» **PROBLEM REQUIREMENTS**
Pick out every line in the data below that holds "next".

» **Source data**
———

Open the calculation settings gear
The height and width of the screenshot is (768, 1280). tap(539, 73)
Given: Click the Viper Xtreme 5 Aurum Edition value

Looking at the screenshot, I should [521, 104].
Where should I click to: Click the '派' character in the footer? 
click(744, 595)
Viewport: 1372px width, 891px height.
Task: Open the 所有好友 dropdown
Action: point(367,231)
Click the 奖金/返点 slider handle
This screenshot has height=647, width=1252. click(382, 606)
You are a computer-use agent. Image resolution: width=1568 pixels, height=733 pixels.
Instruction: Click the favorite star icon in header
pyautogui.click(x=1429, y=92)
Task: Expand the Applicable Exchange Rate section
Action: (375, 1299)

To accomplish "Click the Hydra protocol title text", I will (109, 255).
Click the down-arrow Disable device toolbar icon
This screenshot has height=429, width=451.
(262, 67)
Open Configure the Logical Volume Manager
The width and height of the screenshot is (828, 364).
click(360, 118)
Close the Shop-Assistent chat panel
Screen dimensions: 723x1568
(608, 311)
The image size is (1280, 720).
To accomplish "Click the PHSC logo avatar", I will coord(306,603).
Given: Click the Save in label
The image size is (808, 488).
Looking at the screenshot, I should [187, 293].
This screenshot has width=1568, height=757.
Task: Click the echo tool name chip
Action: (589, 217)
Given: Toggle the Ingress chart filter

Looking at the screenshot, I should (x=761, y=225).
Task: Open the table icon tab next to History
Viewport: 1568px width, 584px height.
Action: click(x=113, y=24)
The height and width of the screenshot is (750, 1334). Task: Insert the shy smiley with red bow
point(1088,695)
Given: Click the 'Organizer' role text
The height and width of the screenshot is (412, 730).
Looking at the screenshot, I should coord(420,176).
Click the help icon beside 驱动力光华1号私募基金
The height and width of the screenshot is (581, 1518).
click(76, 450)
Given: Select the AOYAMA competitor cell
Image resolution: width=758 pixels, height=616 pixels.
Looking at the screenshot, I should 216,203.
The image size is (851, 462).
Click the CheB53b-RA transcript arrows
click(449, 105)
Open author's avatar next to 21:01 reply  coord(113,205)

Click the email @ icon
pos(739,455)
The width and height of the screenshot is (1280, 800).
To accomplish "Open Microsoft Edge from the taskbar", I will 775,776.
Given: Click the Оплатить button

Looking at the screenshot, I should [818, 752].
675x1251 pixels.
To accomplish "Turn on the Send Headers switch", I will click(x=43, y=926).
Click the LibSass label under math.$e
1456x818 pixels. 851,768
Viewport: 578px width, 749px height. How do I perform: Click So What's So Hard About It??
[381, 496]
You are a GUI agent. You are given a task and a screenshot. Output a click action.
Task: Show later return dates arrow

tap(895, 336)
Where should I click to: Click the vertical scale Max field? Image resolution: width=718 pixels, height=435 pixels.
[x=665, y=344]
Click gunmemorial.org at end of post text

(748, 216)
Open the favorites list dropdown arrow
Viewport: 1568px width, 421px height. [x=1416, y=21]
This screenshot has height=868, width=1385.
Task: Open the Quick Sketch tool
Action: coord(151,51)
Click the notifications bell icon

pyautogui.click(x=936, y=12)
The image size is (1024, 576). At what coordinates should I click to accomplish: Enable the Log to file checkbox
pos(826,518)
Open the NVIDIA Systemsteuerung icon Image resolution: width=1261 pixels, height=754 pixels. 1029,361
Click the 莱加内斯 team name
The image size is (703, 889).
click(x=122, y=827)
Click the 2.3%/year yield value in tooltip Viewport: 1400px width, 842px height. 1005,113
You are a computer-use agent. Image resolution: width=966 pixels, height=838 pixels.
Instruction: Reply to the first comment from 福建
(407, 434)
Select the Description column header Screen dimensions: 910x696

———

» **RESULT OF THIS TASK**
Task: Open the table icon tab next to History
Open author's avatar next to 21:01 reply  coord(113,205)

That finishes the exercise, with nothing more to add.